A foreshortened view of a leg and foot, as seen flattened on the Picture Plane.
In front of Dürer’s draughtsman on his drawing table is a paper the same size as the wire grid, marked off with an identical grid of lines. The artist draws on the paper what he perceives through the grid, matching in his drawing the exact angles and curves and lengths of lines compared to the verticals and horizontals of the grid. In effect, he is copying what he sees flattened on the picture plane. If he copies just what he sees, he will produce on the paper a foreshortened view of the model. The proportions, shapes, and sizes will be contrary to what the artist knows about the actual proportions, shapes, and sizes of the human body; but only if he draws the untrue proportions he perceives will the drawing look true to life.
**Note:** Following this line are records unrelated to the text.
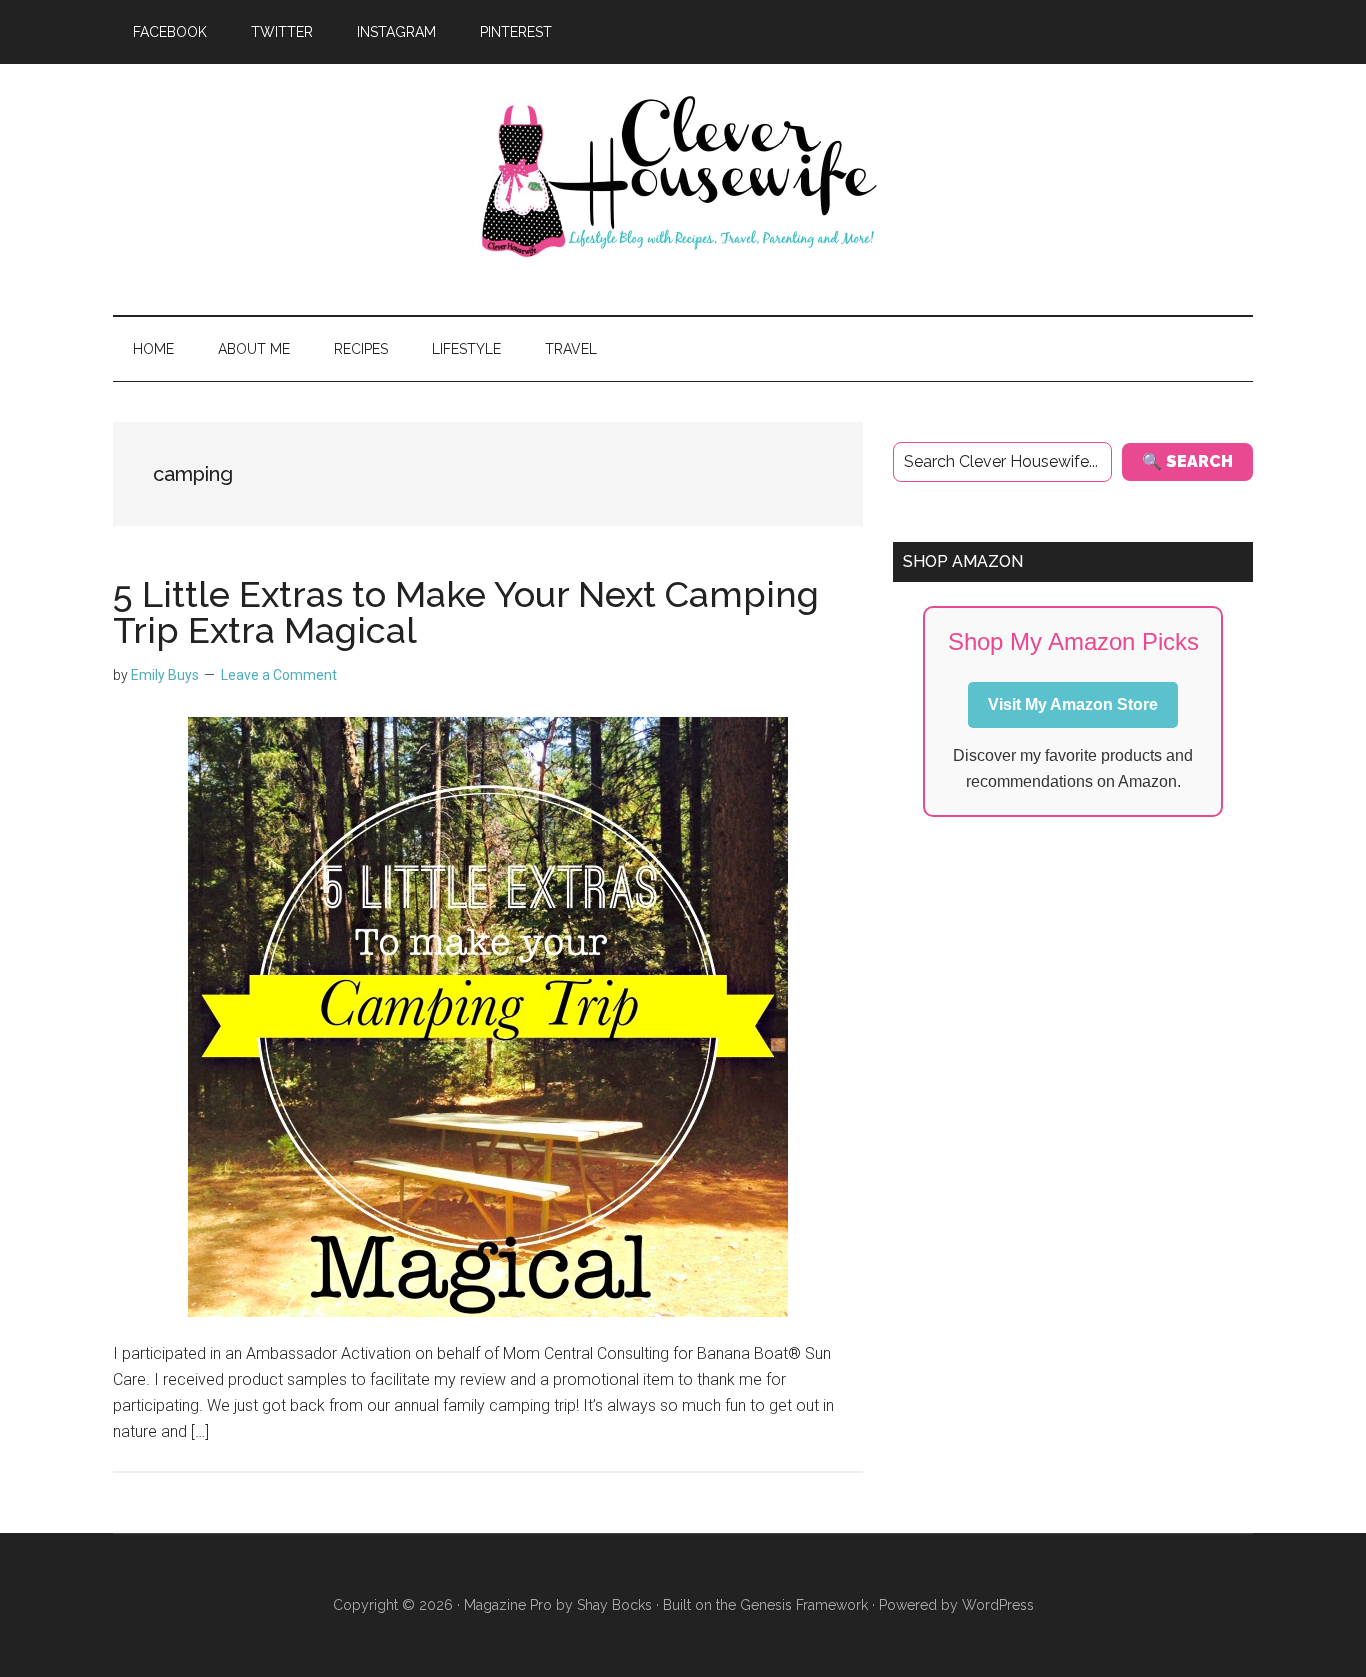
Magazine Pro (508, 1605)
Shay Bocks (614, 1605)
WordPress (998, 1605)
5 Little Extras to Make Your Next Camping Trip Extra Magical (466, 612)
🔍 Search (1187, 461)
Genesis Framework (804, 1605)
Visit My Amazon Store (1073, 704)
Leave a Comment (279, 675)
What did Dürer see through his grid? (See Figure 8-9.) Dürer sights point one, the top of the left knee, and marks that point on his gridded paper. Next, he sights point two, the top of the left hand, and then point three, the top of the left knee. Beyond these points he sights the torso and the head. He connects all the points and ends with a foreshortened drawing of the entire figure.
The problem with foreshortening in drawing is that what we know about the subject of a drawing somehow intrudes into the drawing, and we draw what we know rather than what we see. The purpose of Dürer’s device, using the grid and the fixed viewpoint, was to force himself to draw the form exactly as he saw it, with all of its “wrong” proportions. Then, paradoxically, the drawing “looked right.” A viewer of the drawing, then, might wonder how the draughtsman was able to make the drawing look “so real.”
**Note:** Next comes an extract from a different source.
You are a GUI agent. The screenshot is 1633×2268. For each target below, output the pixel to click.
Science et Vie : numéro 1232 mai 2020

The achievement, therefore, of Renaissance perspective was to codify and systematize a method of bypassing artists’ knowledge about shapes and forms. The science of “formal” perspective provided a means by which they could draw forms just as they appeared to the eye—including distortions created optically by a form’s position in space relative to the viewer’s eye.
The system worked beautifully and solved the problem of how to create an illusion of deep space on a flat surface, of re-creating the visible world. Dürer’s simple device evolved into a complicated mathematical system, enabling artists from the Renaissance onward to overcome their mental resistance to optical distortions of the true shapes of things and to draw realistically.
Formal perspective versus “informal” perspective
But the system of formal perspective is not without problems. Followed to the letter, strictly applied perspective rules can result in rather dry and rigid drawings. Perhaps the most serious problem with the formal perspective system is that it is so “left-brained.” It employs the style of left-hemisphere processing: analysis, sequential logical cogitation, and mental calculations within a pre-prescribed system. There are vanishing points, horizon lines, perspective of circles and ellipses, and so on. The system is detailed and cumbersome, the antithesis of R-mode style with its antic/serious, pleasurable quality. For example, in anything but the simplest one-point perspective setup (Figure 8-10), vanishing points may be several feet beyond the edge of the drawing paper, requiring pins and strings to mark them.
Fortunately, once you understand “informal” perspective (sighting), you don’t really need to know formal perspective at all. That’s not to say the study of perspective is not useful and interesting. In my view, knowledge never hurts! But sighting is sufficient for basic drawing skills.